24. The solid-liquid composite electrolyte of claim 23, wherein

the acylate-based polymer comprises (meth)acrylic acid, methyl (meth)acrylate, ethyl (meth)acrylate, n-butyl (meth)acrylate, n-hexyl (meth)acrylate, poly(ethylene glycol) methyl ether (meth)acrylate, poly(ethylene glycol) (meth)acrylate, poly(ethylene glycol) diacrylate, 2-(dimethylamino) ethyl (meth)acrylate, 2-cyanoethyl acrylate, diallyl carbonate, trimethylolpropane propoxylate triacrylate, trimethylolpropane ethoxylate triacrylate, trimethylolpropane triacrylate, or a combination thereof,

the acrylamide-based polymer comprises methylacrylamide, N-[tris(3-acrylamidopropoxymethyl)-methyl]acrylamide)], acrylamide, N,N′-1,2-ethanediylbis{N-[2-(acryloylamino)-ethyl]acrylamide}, or a combination thereof,

the acrylonitrile-based polymer comprises acrylonitrile, 2-cyanoethyl acrylate, or a combination thereof,

the diazo-based polymer comprises 6-diazo-5-oxo-L-norleucine, 1-diazo-2-naphthol-4-sulfonic acid, or a combination thereof, and the azide-based polymer comprises 3-azido-1-propanamine, 11-azido-3,6,9-trioxaundecan-1-amine, 2-(dodecylthiocarbonothioylthio)-2-methylpropionic acid 3-azido-1-propanol ester, or a combination thereof.

25. The solid-liquid composite electrolyte of claim 1, further comprising the polymer, wherein the polymer is included in an amount of about 1 wt % to about 30 wt % based on 100 wt % of a total of the polymer, the salt, and the organic solvent.

26. The solid-liquid composite electrolyte of claim 1, further comprising the polymer, wherein the polymer is crosslinked in the solid-liquid composite electrolyte.

27. The solid-liquid composite electrolyte of claim 1, further comprising the polymer, wherein at least a portion of the liquid electrolyte is contained in the polymer.

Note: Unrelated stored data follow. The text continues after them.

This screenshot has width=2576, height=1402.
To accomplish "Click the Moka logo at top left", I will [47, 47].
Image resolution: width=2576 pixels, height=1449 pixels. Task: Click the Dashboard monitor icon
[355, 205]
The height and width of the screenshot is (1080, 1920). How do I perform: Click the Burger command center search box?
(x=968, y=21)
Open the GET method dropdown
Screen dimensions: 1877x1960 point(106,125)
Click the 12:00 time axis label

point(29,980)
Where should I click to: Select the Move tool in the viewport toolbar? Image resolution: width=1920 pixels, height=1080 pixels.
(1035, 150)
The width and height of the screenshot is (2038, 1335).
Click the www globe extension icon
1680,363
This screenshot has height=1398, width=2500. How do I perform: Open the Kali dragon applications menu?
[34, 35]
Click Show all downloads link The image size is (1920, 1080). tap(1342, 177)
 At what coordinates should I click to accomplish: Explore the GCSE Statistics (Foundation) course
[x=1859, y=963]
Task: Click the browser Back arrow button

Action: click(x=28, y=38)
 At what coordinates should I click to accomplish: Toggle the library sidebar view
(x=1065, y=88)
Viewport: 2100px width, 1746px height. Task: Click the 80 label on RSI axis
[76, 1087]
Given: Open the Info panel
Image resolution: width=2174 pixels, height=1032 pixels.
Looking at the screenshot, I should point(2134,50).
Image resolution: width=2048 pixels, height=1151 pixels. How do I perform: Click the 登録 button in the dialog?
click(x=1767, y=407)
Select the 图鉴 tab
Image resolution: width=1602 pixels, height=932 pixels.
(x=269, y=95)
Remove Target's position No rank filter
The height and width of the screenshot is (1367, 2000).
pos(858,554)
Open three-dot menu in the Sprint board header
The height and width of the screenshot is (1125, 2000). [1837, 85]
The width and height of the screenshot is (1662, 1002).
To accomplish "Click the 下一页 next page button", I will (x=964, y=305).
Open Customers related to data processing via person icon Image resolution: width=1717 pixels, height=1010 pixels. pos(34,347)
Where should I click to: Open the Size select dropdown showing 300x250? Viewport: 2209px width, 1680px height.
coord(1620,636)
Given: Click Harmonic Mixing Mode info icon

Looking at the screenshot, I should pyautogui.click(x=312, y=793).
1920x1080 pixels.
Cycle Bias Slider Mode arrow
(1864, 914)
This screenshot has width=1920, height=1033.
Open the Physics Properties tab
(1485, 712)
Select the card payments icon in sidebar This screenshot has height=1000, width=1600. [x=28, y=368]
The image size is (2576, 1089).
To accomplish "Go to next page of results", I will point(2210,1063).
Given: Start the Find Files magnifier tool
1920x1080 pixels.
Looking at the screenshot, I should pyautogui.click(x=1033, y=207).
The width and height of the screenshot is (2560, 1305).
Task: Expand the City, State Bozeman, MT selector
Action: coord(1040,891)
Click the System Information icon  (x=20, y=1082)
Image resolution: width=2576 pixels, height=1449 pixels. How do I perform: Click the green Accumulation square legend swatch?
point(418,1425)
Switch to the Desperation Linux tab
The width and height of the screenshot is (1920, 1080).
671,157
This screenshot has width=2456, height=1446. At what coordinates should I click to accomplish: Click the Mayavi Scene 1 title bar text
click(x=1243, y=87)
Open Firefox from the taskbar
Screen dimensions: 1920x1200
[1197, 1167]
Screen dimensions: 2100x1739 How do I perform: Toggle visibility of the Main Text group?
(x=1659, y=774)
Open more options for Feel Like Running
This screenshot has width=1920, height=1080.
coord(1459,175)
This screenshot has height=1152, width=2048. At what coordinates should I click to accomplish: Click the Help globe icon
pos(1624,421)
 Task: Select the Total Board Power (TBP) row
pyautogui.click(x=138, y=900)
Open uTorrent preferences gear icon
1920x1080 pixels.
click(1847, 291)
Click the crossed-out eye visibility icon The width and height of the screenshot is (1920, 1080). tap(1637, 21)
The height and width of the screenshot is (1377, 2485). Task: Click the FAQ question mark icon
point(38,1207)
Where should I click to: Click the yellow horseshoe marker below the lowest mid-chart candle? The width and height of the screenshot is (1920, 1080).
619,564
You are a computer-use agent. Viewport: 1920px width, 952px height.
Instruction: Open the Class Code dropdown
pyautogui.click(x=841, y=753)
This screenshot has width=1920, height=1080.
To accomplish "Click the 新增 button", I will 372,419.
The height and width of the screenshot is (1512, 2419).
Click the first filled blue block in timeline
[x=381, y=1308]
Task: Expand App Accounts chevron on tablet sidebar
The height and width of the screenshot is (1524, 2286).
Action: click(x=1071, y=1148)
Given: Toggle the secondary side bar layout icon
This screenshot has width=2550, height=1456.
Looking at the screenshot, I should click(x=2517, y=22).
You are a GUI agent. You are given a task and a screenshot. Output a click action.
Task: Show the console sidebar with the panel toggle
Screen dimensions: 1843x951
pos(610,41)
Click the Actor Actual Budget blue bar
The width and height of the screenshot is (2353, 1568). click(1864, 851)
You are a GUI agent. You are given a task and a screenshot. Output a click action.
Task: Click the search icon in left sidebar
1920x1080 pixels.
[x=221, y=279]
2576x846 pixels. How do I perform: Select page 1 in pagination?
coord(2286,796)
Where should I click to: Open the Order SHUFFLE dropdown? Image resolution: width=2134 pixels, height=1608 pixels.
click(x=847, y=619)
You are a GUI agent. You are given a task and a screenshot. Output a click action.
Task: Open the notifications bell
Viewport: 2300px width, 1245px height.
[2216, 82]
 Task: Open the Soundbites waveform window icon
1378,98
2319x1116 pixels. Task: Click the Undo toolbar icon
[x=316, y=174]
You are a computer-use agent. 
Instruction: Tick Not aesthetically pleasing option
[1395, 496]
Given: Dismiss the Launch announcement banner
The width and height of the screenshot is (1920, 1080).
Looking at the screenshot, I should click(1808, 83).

28. The solid-liquid composite electrolyte of claim 27, the solid-liquid composite electrolyte includes a plurality of sulfide-based solid electrolyte particles, and the polymer containing the liquid electrolyte in the pores between the particles.

29. A semi-solid secondary battery, comprising

a positive electrode,

a negative electrode, and

a composite electrolyte film of claim 1 between the positive electrode and the negative electrode.

30. The semi-solid secondary battery of claim 29, wherein

the solid-liquid composite electrolyte is present between the positive electrode and the negative electrode, and

the liquid electrolyte is impregnated not only within the solid-liquid composite electrolyte but also within the positive electrode and/or negative electrode.

31. The semi-solid secondary battery of claim 29, wherein

the positive electrode includes a positive electrode active material including a lithium transition metal composite oxide, and

the negative electrode includes a carbon-based negative electrode active material or lithium metal.